(TEXTE À LIRE):
- - - -
Vivre par-delà les frontières 2/3, "Étrangers et voyageurs sur cette terre", par Jean-François Ramelet

 

 

Étrangers et voyageurs sur cette terre

 

Vous avez appris que les Rochat venaient de la Vallée !

Et moi je vous dis qu’ils sont étrangers et voyageurs sur cette terre !

 

Vous avez appris que les Dépraz venaient de la Vallée !

Et moi je vous dis qu’ils sont étrangers et voyageurs sur cette terre comme vous l’êtes toutes et tous.

 

Vous avez appris que Jésus venait de Bethléem ou de Nazareth, c’est selon.

Et moi je vous dis qu’il était étranger et voyageur sur cette terre.

 

Selon les auteurs des écritures, ces deux mots caractérisent fondamentalement la condition du croyant devant Dieu et plus largement de l’humain.

 

Cette façon de penser le croyant, n’est pas le fruit d’études anthropologiques ou ethnologiques, mais elle est de l’ordre d’un credo, d’une conviction, d’un choix conscient, d’un choix assumé dirait-on aujourd’hui.

D’un choix qui est répété tout au long de l’Ancien et du Nouveau Testament.

 

Aussi le croyant d’hier et d’aujourd’hui répètera-t-il avec le psalmiste : 

 Je ne suis qu'un hôte chez toi, un passant, comme tous mes pères.

 

Ce credo traverse toutes les écritures et nous sommes ici parce que nous lui faisons crédit.

 

Les écritures nous aident à penser Dieu, un peu.

Mais elles nous aident surtout à nous penser, nous, croyants et humains devant Dieu. A penser notre rapport au monde et notre manière de l’habiter.

 

Ouvrir le Livre, c’est donc s’exposer à se laisser déchiffrer par une autre Parole que la nôtre.

 

 « Étranger et un voyageur sur cette terre » !

 

Alors ces deux mots, vous les prenez ?

Voyageur, c’est plutôt bath « voyageurs ».

C’est cool !

Ça nous met en bonne compagnie, voilà le croyant rangé au côté de Nicolas Bouvier, d’Ella Maillard, de Paul-Émile Victor et de tant d’autres, en plus modeste évidemment.

Voyageur, on le prend, ce mot.

 

Mais « étranger » ?

Est-ce que vous le prenez ce mot ?

Est-ce que vous le faites vôtre, est-ce que vous vous reconnaissez dans ce mot ?

Ce mot est bien moins fun que l’est « voyageur » !

Il est même péjoratif.

Dans la Grèce antique, un étranger était un métèque.

 

Ça me fait penser à ces juges de la Cour européenne des droits de l’homme, ces juges étrangers comme aiment à les qualifier les aficionados de Guillaume Tell.
- - - -
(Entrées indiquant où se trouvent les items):
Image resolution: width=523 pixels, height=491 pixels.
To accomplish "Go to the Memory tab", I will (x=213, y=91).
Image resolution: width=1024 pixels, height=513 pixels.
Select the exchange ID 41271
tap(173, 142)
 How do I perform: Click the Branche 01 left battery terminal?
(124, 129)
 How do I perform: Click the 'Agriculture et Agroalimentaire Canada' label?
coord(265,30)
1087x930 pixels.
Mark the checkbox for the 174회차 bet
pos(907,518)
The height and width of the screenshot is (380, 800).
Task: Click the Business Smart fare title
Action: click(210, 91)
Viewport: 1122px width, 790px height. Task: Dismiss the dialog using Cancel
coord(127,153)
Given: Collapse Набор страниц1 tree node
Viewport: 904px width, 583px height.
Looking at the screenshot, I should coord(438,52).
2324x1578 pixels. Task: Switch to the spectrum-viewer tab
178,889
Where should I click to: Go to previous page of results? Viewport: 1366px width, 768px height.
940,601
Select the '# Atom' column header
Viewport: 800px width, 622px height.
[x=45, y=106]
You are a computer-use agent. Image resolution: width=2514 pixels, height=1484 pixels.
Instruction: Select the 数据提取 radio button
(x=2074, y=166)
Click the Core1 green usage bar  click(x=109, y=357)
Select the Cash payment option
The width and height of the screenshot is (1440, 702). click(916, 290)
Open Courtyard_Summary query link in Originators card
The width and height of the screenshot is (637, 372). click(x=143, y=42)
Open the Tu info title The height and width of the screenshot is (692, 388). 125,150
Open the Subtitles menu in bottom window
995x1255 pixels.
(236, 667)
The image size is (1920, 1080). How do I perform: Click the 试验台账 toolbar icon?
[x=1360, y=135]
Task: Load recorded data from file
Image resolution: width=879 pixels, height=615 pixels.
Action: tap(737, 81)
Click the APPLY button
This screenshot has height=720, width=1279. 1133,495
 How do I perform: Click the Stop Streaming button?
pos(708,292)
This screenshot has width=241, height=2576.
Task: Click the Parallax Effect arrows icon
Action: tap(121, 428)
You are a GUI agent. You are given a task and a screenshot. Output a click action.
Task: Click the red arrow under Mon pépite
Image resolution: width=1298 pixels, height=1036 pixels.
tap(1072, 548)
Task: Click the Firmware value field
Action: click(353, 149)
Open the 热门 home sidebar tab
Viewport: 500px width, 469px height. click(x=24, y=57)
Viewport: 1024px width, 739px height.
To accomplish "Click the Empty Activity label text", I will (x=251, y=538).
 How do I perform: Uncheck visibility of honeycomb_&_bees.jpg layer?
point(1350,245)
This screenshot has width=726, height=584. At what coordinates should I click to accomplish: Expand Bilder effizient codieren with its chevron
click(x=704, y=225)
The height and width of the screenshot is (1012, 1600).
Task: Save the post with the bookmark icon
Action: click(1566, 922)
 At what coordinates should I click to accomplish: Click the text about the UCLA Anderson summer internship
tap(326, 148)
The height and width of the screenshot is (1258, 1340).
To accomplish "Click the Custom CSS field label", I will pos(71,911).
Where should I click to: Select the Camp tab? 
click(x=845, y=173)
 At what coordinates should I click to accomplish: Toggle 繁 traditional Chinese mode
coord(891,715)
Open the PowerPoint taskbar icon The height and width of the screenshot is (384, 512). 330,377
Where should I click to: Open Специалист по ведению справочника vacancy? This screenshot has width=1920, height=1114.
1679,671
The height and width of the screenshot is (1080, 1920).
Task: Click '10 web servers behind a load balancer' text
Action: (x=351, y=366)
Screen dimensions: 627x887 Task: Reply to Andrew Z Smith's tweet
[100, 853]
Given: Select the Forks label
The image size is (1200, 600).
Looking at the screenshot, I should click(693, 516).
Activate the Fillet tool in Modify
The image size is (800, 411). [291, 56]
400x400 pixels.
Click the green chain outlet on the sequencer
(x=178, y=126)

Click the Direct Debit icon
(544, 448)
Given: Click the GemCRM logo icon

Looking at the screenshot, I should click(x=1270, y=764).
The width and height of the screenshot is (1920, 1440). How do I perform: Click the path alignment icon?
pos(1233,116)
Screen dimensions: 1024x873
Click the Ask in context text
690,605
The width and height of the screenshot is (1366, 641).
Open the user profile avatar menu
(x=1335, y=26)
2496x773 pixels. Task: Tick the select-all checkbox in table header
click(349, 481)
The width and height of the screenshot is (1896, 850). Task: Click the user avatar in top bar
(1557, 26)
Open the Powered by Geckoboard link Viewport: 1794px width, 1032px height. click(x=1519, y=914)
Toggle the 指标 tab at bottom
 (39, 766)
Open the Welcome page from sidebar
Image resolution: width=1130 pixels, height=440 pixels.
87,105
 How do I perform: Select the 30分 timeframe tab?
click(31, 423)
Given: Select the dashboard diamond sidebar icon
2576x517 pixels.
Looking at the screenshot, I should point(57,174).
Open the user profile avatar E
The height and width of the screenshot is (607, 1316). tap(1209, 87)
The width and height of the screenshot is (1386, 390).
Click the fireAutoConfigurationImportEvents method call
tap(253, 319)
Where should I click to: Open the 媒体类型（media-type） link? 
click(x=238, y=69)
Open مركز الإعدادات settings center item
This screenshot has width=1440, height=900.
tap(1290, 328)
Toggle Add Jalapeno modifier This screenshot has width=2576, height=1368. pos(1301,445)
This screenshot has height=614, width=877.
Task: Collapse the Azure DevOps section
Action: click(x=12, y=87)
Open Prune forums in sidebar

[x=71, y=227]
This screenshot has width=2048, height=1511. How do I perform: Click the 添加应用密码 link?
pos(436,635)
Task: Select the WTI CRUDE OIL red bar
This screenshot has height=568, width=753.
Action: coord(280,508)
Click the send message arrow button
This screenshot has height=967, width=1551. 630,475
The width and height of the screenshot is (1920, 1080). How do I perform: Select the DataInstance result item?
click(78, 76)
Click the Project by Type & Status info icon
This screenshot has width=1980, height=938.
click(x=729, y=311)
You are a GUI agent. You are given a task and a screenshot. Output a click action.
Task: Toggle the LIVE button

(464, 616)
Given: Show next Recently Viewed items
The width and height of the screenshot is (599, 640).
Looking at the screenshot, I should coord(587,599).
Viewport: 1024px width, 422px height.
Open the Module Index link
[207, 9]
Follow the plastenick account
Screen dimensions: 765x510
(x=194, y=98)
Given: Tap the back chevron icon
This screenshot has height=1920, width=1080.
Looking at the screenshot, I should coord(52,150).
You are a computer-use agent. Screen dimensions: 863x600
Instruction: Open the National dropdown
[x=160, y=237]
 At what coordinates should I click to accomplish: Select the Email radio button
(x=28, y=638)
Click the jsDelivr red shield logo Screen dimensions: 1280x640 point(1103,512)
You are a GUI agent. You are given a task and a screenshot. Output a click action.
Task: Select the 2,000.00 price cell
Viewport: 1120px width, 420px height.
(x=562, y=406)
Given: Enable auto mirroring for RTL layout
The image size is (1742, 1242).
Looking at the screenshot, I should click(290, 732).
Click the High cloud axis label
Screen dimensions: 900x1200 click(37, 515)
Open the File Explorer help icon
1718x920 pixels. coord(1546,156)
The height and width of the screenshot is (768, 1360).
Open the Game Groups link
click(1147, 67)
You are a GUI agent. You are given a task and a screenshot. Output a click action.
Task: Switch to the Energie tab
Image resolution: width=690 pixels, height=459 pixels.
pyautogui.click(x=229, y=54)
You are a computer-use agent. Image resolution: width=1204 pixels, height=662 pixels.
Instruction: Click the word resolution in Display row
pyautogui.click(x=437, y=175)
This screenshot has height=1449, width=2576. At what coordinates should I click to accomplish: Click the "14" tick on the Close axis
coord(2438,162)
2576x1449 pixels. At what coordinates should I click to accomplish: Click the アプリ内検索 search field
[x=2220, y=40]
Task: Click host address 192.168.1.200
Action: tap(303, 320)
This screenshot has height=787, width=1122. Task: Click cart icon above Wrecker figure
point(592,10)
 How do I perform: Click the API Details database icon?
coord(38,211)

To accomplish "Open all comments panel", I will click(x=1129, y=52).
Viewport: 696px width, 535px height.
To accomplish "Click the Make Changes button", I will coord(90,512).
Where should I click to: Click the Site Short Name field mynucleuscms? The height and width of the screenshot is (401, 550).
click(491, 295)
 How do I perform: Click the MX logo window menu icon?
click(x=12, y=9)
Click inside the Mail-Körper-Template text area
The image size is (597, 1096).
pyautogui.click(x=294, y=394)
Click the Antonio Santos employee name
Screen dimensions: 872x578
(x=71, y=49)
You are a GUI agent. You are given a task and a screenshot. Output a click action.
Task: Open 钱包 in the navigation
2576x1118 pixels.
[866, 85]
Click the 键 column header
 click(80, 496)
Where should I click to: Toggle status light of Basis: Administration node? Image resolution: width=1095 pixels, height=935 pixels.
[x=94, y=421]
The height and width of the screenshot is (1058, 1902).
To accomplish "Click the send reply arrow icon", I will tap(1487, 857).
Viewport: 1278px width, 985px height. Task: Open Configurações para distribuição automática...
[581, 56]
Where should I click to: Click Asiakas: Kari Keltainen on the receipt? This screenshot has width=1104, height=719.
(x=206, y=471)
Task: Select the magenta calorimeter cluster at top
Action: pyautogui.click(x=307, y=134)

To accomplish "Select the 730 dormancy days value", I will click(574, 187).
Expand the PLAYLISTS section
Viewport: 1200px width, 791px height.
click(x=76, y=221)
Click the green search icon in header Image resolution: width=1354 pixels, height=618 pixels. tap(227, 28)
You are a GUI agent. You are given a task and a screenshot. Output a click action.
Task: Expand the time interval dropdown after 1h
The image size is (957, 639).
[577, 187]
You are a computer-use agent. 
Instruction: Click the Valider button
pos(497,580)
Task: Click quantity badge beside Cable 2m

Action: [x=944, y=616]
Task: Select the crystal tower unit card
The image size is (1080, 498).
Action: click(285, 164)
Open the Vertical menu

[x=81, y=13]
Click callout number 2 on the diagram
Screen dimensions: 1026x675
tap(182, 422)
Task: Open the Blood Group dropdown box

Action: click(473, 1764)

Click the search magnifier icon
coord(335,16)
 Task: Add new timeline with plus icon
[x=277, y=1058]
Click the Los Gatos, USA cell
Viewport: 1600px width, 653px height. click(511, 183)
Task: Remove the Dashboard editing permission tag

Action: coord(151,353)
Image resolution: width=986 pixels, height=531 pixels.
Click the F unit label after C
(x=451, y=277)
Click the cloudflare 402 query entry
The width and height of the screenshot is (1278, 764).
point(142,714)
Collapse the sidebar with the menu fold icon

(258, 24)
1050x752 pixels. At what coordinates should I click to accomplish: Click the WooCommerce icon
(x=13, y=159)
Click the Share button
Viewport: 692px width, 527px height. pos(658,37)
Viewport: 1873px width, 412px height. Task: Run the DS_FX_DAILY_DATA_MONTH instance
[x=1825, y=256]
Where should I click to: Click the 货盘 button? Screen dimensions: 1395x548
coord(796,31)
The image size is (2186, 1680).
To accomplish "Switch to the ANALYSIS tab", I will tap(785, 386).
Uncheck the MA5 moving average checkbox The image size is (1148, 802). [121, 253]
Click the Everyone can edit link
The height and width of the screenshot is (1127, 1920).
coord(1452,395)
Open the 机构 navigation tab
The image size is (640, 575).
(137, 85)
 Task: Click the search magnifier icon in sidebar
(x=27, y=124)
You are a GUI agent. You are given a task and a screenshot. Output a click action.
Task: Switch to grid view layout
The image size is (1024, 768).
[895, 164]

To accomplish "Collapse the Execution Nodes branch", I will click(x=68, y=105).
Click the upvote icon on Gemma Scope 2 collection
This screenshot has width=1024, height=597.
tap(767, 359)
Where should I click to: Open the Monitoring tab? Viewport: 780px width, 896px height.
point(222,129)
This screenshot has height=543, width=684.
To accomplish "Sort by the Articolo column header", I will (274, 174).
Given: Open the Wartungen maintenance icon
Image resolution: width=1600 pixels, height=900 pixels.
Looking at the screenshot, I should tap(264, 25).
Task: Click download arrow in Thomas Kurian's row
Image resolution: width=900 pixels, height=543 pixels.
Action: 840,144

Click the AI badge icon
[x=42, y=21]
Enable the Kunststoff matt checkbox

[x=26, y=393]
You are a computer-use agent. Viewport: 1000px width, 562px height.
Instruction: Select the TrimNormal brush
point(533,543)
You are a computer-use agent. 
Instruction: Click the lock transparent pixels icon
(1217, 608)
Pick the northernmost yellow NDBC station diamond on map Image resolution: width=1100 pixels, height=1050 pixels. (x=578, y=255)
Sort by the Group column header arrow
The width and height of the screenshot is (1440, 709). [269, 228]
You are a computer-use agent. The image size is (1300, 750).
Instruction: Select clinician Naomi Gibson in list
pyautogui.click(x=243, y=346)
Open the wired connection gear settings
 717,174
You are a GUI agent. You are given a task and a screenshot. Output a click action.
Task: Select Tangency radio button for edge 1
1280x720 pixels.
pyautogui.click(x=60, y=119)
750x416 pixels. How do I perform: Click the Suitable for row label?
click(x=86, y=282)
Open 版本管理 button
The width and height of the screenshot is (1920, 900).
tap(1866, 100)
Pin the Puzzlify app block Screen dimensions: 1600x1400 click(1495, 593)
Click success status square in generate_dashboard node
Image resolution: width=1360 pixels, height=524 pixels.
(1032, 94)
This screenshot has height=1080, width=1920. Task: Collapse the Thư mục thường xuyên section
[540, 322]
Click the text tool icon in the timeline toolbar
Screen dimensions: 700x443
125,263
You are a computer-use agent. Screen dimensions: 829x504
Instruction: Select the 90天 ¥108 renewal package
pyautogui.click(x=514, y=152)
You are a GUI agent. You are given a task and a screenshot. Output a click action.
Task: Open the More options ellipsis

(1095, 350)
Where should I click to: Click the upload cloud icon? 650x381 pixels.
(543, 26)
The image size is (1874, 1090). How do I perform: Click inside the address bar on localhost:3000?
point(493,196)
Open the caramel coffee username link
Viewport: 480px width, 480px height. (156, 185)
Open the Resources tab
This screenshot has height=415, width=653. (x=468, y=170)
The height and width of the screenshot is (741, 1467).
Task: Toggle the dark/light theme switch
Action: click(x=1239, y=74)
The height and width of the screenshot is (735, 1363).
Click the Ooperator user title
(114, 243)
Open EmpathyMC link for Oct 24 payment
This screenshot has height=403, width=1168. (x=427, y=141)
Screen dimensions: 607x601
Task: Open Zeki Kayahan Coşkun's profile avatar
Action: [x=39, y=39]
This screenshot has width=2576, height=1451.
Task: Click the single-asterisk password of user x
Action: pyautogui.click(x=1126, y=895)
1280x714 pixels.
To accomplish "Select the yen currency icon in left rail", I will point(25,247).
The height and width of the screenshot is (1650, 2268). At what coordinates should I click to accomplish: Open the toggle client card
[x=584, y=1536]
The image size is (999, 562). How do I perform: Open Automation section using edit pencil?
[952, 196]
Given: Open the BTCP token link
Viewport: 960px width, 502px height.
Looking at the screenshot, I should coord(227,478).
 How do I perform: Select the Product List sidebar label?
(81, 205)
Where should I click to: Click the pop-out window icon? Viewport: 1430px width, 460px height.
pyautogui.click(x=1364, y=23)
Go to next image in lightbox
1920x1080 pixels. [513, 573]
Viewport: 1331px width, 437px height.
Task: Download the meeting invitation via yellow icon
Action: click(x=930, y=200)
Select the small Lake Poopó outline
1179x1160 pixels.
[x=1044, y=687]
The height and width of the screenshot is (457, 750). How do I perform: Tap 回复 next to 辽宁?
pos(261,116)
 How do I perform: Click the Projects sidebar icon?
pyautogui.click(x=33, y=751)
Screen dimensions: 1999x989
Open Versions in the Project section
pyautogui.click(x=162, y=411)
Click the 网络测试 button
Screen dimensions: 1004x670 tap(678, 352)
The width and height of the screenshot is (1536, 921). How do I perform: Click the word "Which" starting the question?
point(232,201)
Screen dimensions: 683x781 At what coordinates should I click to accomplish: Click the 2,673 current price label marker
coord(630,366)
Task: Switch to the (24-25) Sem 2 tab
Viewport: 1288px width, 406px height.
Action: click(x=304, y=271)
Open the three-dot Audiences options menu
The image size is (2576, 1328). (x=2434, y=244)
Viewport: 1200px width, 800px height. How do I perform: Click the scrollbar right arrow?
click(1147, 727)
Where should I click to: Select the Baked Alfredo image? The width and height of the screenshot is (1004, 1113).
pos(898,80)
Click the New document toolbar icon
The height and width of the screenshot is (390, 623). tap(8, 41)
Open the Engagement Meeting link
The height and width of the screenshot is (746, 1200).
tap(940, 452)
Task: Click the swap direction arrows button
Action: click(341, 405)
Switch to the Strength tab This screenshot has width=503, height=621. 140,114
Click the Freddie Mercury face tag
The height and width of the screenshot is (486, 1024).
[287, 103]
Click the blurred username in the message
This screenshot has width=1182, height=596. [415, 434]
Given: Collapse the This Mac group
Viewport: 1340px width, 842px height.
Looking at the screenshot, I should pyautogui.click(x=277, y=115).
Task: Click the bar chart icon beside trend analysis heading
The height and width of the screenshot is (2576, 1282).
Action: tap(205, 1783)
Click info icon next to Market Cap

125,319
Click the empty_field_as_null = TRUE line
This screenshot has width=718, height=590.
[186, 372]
- - - -
(CONSIGNE DE TRAVAIL):
Recopiez le passage du texte sur l'étranger et le voyageur en commençant par « C’est cool ! » et en allant jusqu'à « plus modeste évidemment. », avec « excellente compagnie » à la place de « bonne compagnie ». Appuyez-vous uniquement sur le texte pour répondre.

(CORRIGÉ DE L'EXERCICE):
C’est cool !

Ça nous met en excellente compagnie, voilà le croyant rangé au côté de Nicolas Bouvier, d’Ella Maillard, de Paul-Émile Victor et de tant d’autres, en plus modeste évidemment.